27 Haziran 2010 Pazar

benide özlermisin istanbul kadar...

snden ne kadar nefret ettiğimi,bi o kadar da sevdiğimi yazarımda
gidiceksin ya tıkanıyorum işte
öyle kalıyorum kelimem beğenmiyo diğer kelimemi
yanyana duramıyolar, siliyorum...
yazılmıo işte

hadi benden gittin de
istanbul
çok sevdiğin en sevdiğin şehirdemi sensiz kalıcak
benide özleyecekmisin istanbul kadar

koskoca istanbula rağmen seni görürüm ümidiyle geçirdiğim boş saatler
sırf olurda karşılaşırsak diye sevdiğin parfümü sıkmam
aynı havayı soluyo olduğumuzu düşünmenin beni rahatlatması
yine kaçtı kelimeler
benden bu kadar....

26 Haziran 2010 Cumartesi

Ben...

içimde sanki başka bir insan daha var seni benden daha çok seven
artık o ben değilim orda filizlenip büyüyen biri daha
iki kişiyi yüklendim sırtıma gidiyorum uzun uzun
bir arpa boyu yol alsam umudum olur bir adım daha atmak için...

senin ayakların nereye gidiyor öyle
yüzün burda,aynamda
bana bakışını görüyorum
taktığın masum maskelerini
başkasından aldığın gülümsemeni
çalıntı sözlerini duyuyorum...

bana gelişlerin var sonra
gidişinden endişe duyduğum
gidiceksin çünkü
tüm gelmeler bana gidişleri anımsatır...

▶ Veri bölümü:

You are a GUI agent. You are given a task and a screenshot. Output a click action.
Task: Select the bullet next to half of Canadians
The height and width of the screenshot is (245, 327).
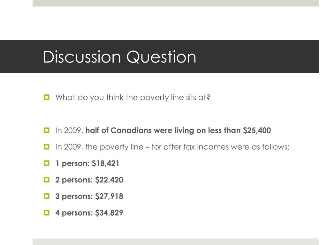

▶ Verilen görevler:
- A) Ayrılık üzerine yazılarda, olur da karşılaşırlarsa diye anlatıcı hangi parfümü sıkıyor?
- B) Ayrılık üzerine yazıları kaldığı yerden sürdürün.

▶ Görev sonuçları:
- A) Karşısındakinin sevdiği parfümü sıkıyor.

- B)
sonra yavaş yavaş kaybolursun işte
bile bile ben yine sana koşarım
akıllanmamış,dersimi almamış sayılırım
öyle zannedersin
çok sevdiğimi sanıp daha çok böbürlenirsin kendince

daha dik, daha güvenli durursun karşımda
benim ellerim titrerken, sen bayat espiriler yaparsın
tüm bu aptallıklara karşı hala titrer ellerim

küçümsediğim, dalga geçtiğim insanlar gelir aklıma
acizlikleri, yenilgiyi hazmedemicek kadar küçük oluşları
kendime bir yer açarım
hoşgeldin seni bekliyorduk derler
kendimide küçümseyerek devam ederim kaldığım yerden
ben sizden değilim aslında, hayır ben bu olamam

dünya küçük kalır yanımda
hayallerim küçülür
hiç bir renk yakışmaz yüzüme
giyindiklerim benim değil
ödünç alırım sağdan soldan anlık mutlulukları

kendini biraz daha büyük san diye
küçülürüm sana
yanında yok olucak, fark edilmicek kadar küçük kalırım
aslında böyle olmazdım
hiç olmadım
ben bu değilim...

24 Haziran 2010 Perşembe

kendime kızıyorum
seni sevdiğim için değil
seni sevdiğim için kendime kızmayışıma kızıyorum...

kendime kızsam
kendime kızdığım için küsüyorum kendime

sana kızsam
yoksun ki...

birazım daha kaldı
hadi onuda bitir
...

8 Haziran 2010 Salı

çok...

zaman, en zamansız yanını en zamansız zamanda çıkardı ortaya...
hiç bir düzeni hiç bir sınırı yok
acıması da...
herşeyin ilacı, nereye kayboldun? neden durmuş tüm saatlerim?...
sende kaldım
bana en anlamsız baktığın o dar yerde... tamda orda işte...
sözlerimin noktasıyla birlikte tükendiği
aslında söyleyecek çok sözün biriktiği ama boğazımda düğümlendiği, yavaş yavaş renklerin benden kaçıştığı,yerini küllere bıraktığı yerde...

evet istedim,seni minik minik parçalayıp,penceremden atmayı
öl istedim,canın yansın,hiç mutlu olma...
tam gülerken dilin boğazına kaçsın,
benim o çok sevdiğim gözlerin yerinden çıksın pörtlek kalsın,
dişlerin tek tek dökülsün...
ama olmadı...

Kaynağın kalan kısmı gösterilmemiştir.